If the class is quite young, and this question seems too difficult, the teacher, instead of asking it, or after asking it and not getting a satisfactory answer, might say to his class, that Jesus was first tempted through the sense of hunger. He was very hungry, and the devil suggested to him an improper means of relieving himself from the inconvenience. He might then go on with some such questions as these:
T. What circumstance is mentioned as showing how very hungry he must have been?
P. He had fasted forty days and forty nights.
T. Mention any way in which you might be tempted to sin, if you were suffering from hunger?
The foregoing questions, it will be perceived, are very simple, being suited to scholars just advanced beyond the infant class. Yet no one of the questions, in its form, or terms, necessarily suggests the answer. No one of them can be answered by a mere "yes" or "no." No scholar, unacquainted with the subject, and with his book closed, can guess at the answer from the way in which the question is put. Not a question has been given, simple as they all are, which does not require some preparation, and which does not, to some extent, give exercise to the pupil's memory, his judgment, and his capacity for expression.

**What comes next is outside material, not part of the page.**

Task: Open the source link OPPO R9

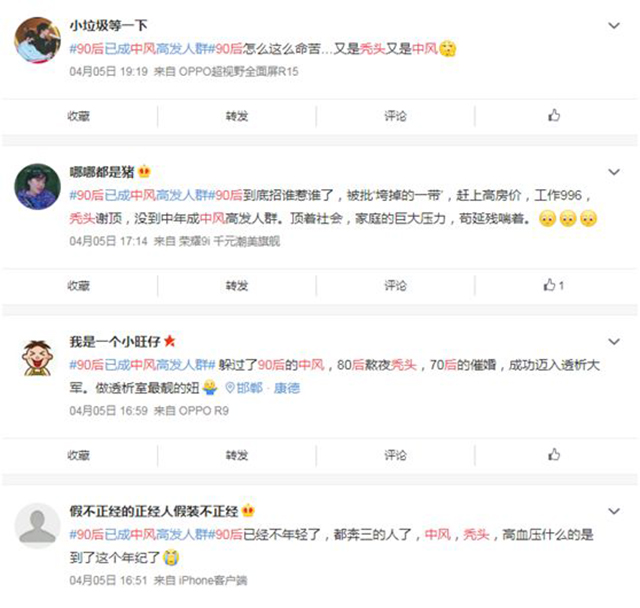Action: [x=204, y=411]
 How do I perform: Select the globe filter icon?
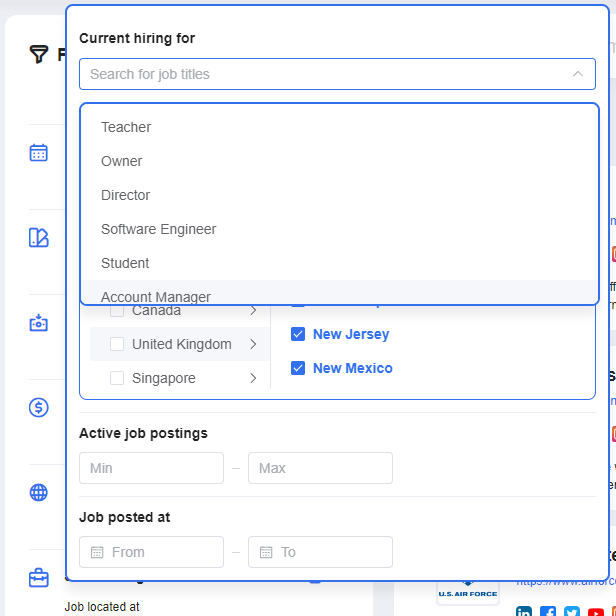tap(38, 492)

If the class is more advanced, the questions may be varied, so as to task and exercise these faculties more seriously. For instance, the teacher of a class somewhat older might be imagined to begin the exercise thus:
T. After the baptism of Jesus, which closes the 3d chapter of Matthew, we have an account of several temptations to which he was exposed. Now, open your books at the 4th chapter, and see if you can find out how many verses are occupied with the narrative of these temptations, and at what verse each temptation begins.
The teacher then requires all the class to search in silence, and each one to get ready to answer, but lets no answer be given until all are prepared. When all have signified their readiness, some one is designated to give the answer.

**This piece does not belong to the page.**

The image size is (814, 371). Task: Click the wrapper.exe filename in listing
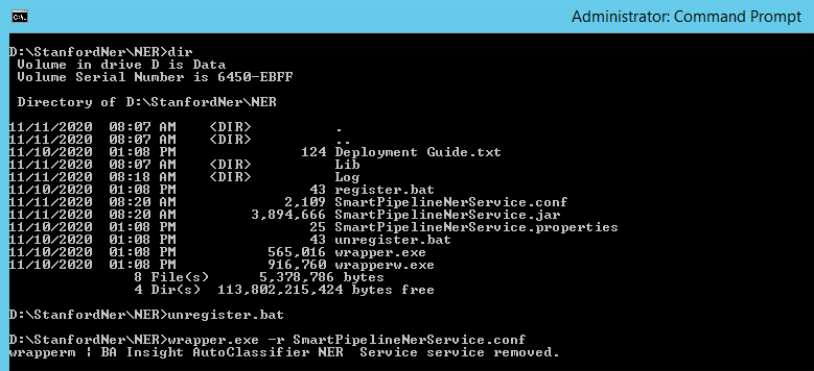point(381,253)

The books being closed, the questioning begins:
T. Name the different places into which Jesus was taken to be tempted, and the verse in which each place is named.
P. It is said in the 1st verse that Jesus was led up into the wilderness; in the 5th verse, that he was taken up into the holy city, and set on a pinnacle of the temple; and in the 8th verse, that he was taken up into an exceedingly high mountain.
T. What was the condition of Jesus, when the devil proposed his first temptation?
P. He had been fasting forty days and forty nights, and he was very hungry.
I need not multiply these illustrations. I have not made them entirely in vain, if I have succeeded in producing in the mind of the reader the conviction of these two things: first, that it is a most important and difficult part of the teacher's art, to know how to ask a question; and secondly, that the true measure of the teacher's ability is, not so much what he himself is able to say to the scholars, as the fulness, the accuracy, and the completeness of the answers which he gets from them.